# START OF Input

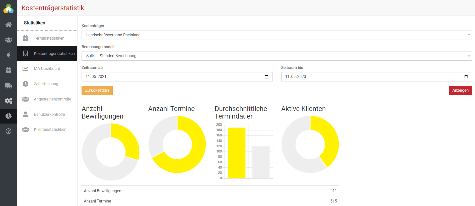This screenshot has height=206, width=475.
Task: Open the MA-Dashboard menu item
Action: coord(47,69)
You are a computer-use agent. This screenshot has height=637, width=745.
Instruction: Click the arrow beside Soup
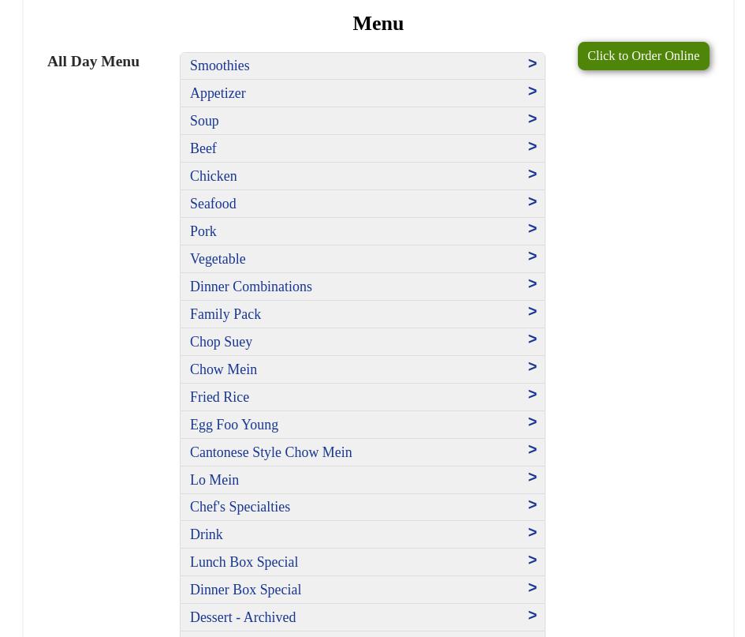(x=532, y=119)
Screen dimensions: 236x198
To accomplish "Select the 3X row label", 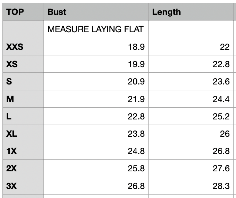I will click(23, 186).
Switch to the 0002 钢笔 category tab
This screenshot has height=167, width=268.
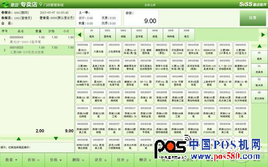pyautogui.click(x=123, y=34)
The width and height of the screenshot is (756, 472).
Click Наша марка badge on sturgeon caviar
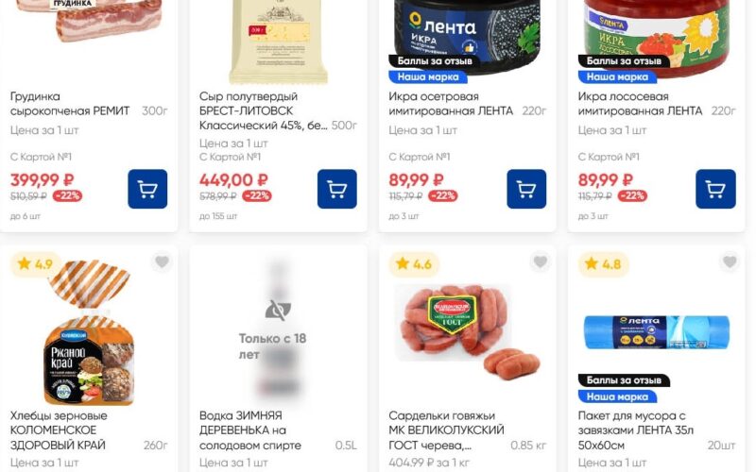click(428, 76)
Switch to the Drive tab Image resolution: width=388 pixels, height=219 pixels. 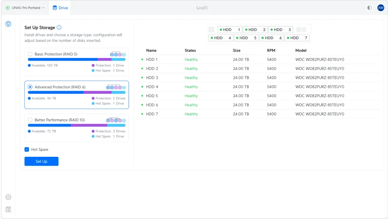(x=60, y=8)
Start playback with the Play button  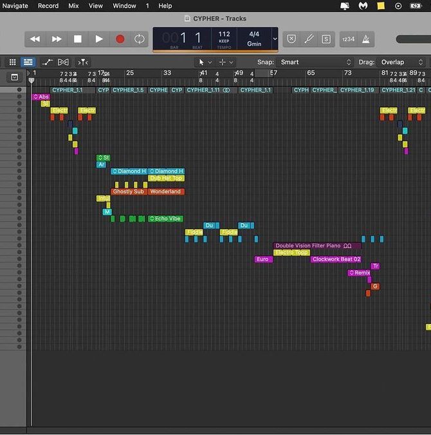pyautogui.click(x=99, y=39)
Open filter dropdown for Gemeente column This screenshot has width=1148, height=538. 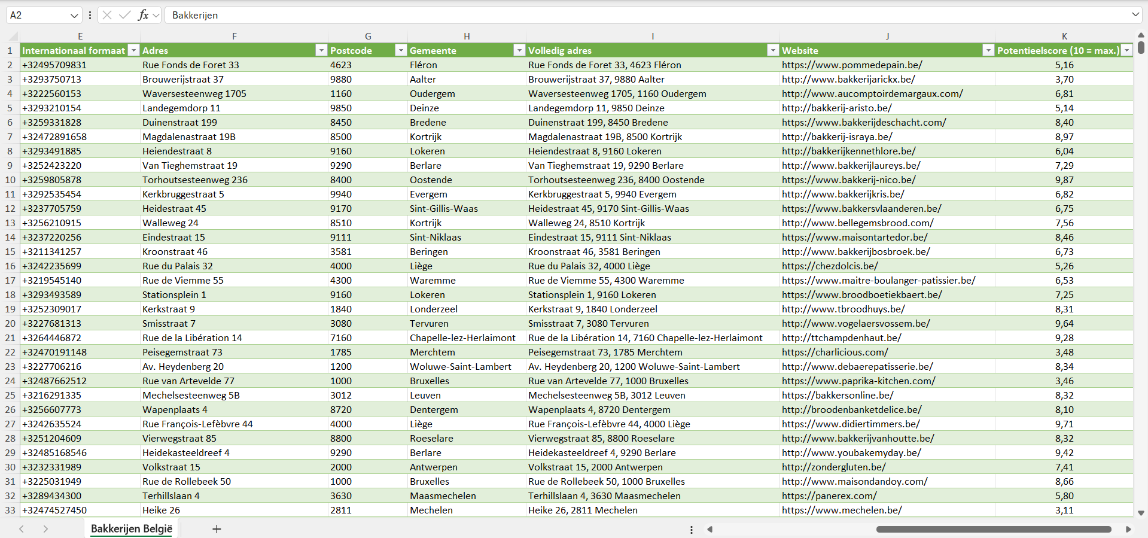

# END OF Input

The request: Copy out the items word for word from the beginning up to and including the line that contains "(x=532, y=119)". Leave the pictures out of your answer.

Exercise response:
This screenshot has height=206, width=475.
Task: Open the MA-Dashboard menu item
Action: coord(47,69)
You are a computer-use agent. This screenshot has height=637, width=745.
Instruction: Click the arrow beside Soup
(x=532, y=119)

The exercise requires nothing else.